Cost-effectiveness analysis of tislelizumab plus chemotherapy versus placebo plus chemotherapy as first-line treatment for advanced gastric or gastroesophageal junction adenocarcinoma: perspectives from the United States and China.

[PURPOSE] The efficacy of tislelizumab plus chemotherapy in improving progression-free survival (PFS) and overall survival (OS) in unresectable gastric or gastroesophageal junction cancer (GC/GEJC) has recently been emphasized.
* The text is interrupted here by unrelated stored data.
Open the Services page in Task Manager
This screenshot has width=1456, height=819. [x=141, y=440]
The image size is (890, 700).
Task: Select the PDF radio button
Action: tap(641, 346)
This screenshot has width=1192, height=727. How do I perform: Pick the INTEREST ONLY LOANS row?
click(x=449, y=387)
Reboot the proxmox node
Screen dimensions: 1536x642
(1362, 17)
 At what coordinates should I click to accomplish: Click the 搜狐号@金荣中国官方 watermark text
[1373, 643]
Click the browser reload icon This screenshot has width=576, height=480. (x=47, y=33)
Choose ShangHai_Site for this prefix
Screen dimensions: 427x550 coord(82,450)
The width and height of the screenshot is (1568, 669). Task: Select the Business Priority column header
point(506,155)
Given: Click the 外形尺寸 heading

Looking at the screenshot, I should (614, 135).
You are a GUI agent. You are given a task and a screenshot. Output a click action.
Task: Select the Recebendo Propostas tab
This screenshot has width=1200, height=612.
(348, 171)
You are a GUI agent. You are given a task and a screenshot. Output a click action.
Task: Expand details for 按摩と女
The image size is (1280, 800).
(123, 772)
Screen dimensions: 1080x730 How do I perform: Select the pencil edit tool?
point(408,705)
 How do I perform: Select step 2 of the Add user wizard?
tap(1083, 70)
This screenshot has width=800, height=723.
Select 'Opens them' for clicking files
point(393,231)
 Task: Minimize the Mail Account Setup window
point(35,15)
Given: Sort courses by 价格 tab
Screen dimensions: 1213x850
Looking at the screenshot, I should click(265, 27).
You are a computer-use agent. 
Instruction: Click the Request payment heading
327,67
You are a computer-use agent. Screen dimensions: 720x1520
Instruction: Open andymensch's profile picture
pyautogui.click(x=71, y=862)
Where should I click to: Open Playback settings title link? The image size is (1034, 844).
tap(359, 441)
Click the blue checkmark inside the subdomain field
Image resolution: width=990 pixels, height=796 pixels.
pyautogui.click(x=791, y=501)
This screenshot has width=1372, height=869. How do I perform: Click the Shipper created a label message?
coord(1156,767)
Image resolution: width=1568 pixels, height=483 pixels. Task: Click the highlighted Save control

This study compared the cost-effectiveness of tislelizumab plus chemotherapy versus placebo plus chemotherapy for the United States (US) and Chinese populations.

[METHODS] Using data from the RATIONALE-305 phase 3 trial, a Markov model was developed to analyze quality-adjusted life years (QALYs), incremental cost-effectiveness ratios (ICERs), incremental net health benefits (INHBs), and incremental net monetary benefits (INMBs). The health state utilities and direct medical costs were obtained from the relevant literature and local cost databases. The model uncertainty was evaluated using sensitivity analyses.

[FINDINGS] In the base-case analysis, the addition of tislelizumab to chemotherapy yielded an ICER of $37,768.48 per QALY in China, slightly below the willingness-to-pay (WTP) threshold of $38,042.49 per QALY, showing marginal cost-effectiveness with an INHB of 0.05 QALYs and an INMB of $1,852.49. Subgroup analyses revealed ICERs of $23,853.52 for patients with a PD-L1 TAP score ≥ 5% (TAP ≥ 5%). In the US, the ICER was $502,786.22 per QALY in the intent-to-treat (ITT) and $321,395.28 per QALY in the TAP ≥ 5% subgroup, exceeding the US WTP threshold of $150,000.00.

[IMPLICATIONS] In China, tislelizumab plus chemotherapy is a cost-effective first-line therapy for unresectable GC/GEJC in both ITT and TAP ≥ 5% subgroups. In the US, tislelizumab plus chemotherapy is not cost-effective.